▶ INSTRUCTIONS TO FOLLOW
From the line that has "Viewport: 812px width, 508px height." down to the last line of the data below, set down every line exactly, but none of the pictures.

▶ DATA PROVIDED
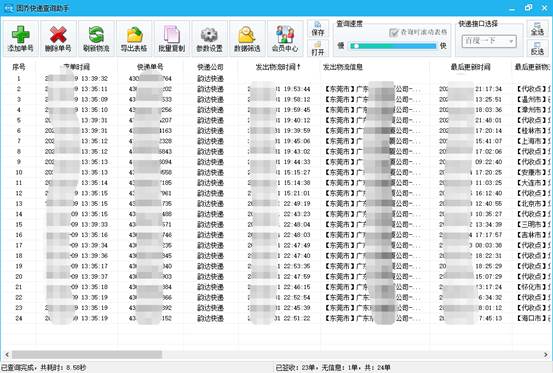This screenshot has height=373, width=553.
Task: Click the 最后更新时间 column header
Action: click(x=470, y=67)
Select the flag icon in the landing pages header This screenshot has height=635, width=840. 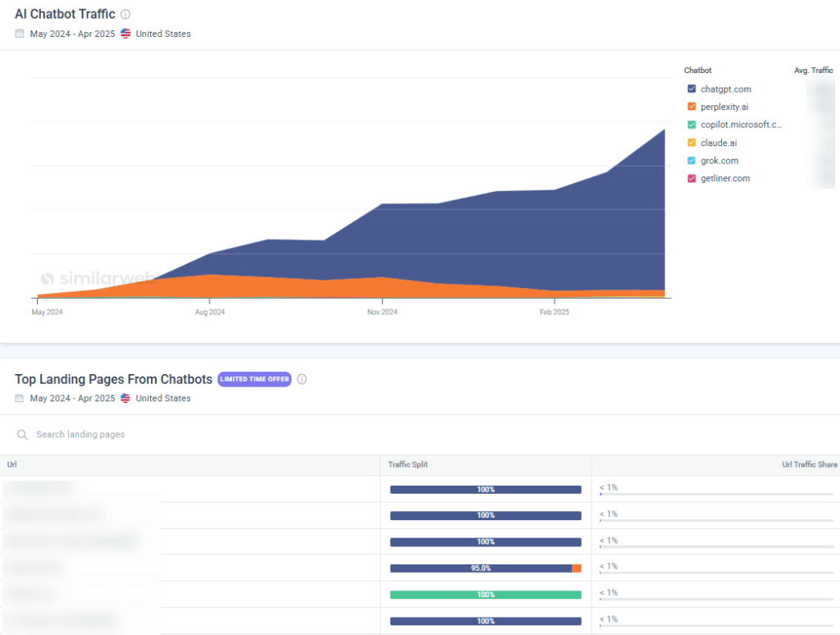tap(125, 398)
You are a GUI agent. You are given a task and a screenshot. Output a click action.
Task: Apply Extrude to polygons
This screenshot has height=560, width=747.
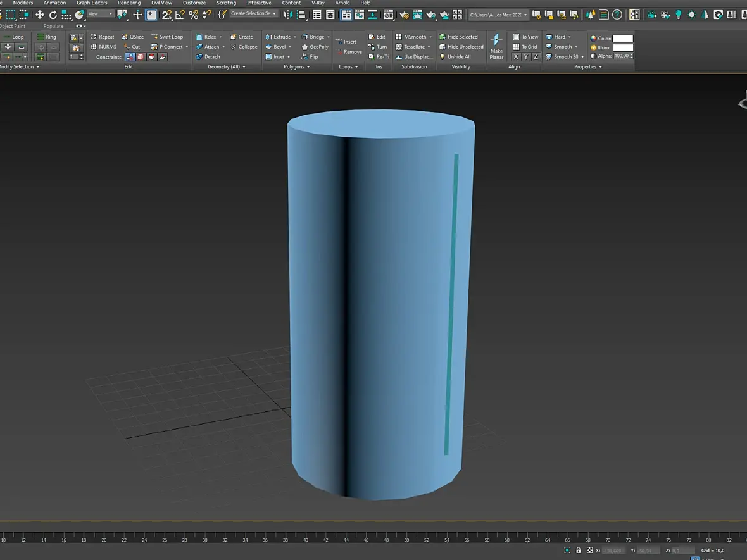[x=280, y=37]
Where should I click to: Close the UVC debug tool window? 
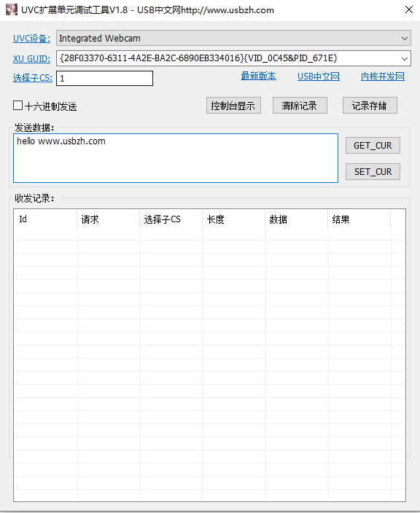[x=409, y=9]
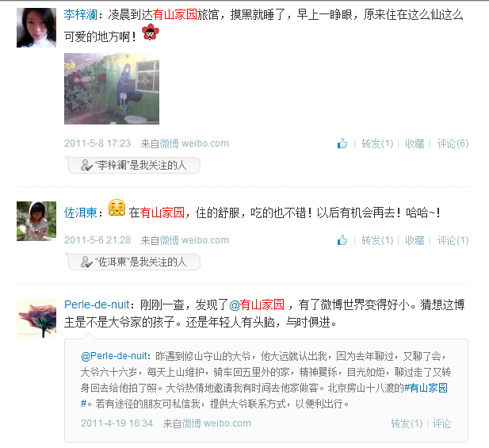Like 佐洱東's post with thumbs-up icon

click(342, 240)
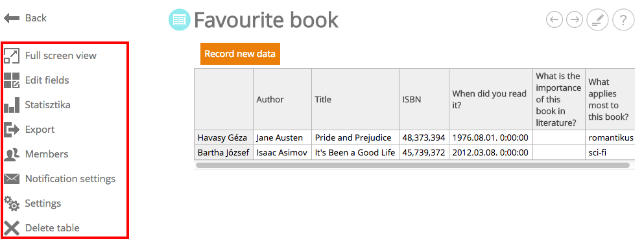Click the Record new data button
Screen dimensions: 644x243
240,54
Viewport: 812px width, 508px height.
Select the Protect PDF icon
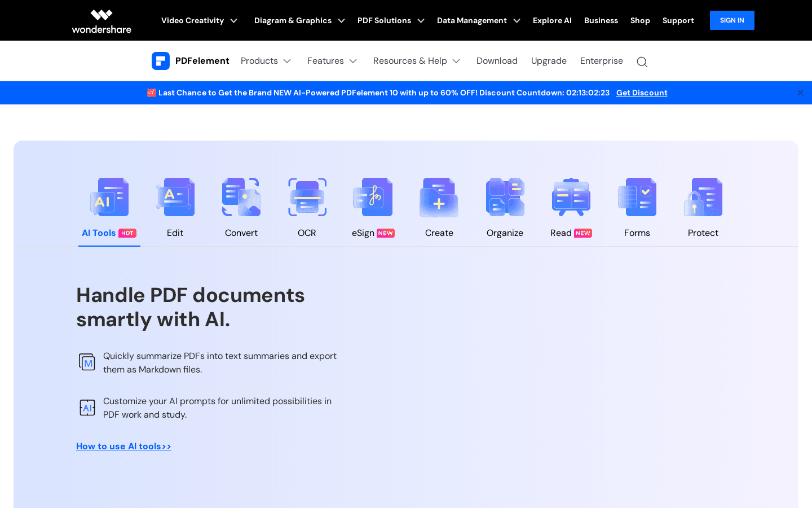coord(703,197)
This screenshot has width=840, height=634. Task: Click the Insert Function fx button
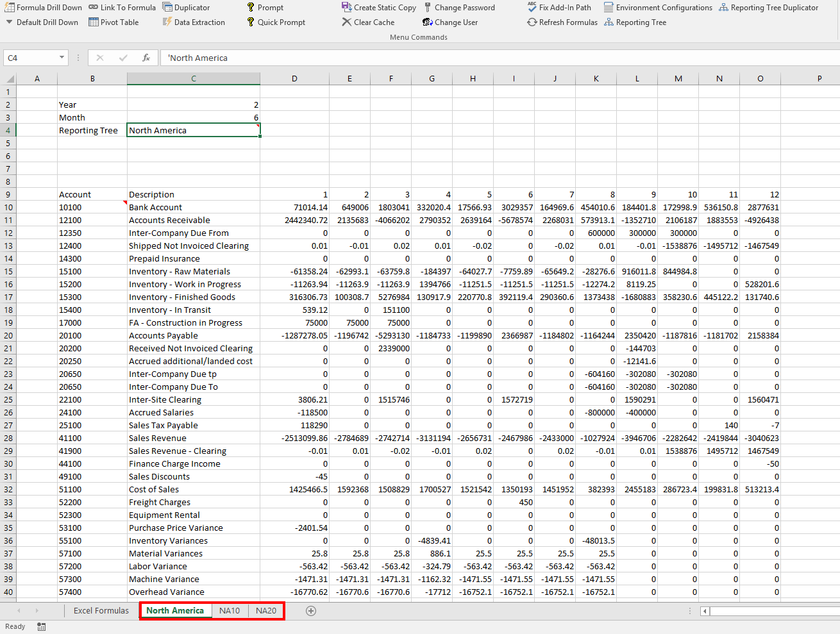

▶ COMPLETED TASK
Viewport: 812px width, 508px height.
Select the Protect PDF icon
coord(703,197)
This screenshot has width=840, height=634. Task: Click the Insert Function fx button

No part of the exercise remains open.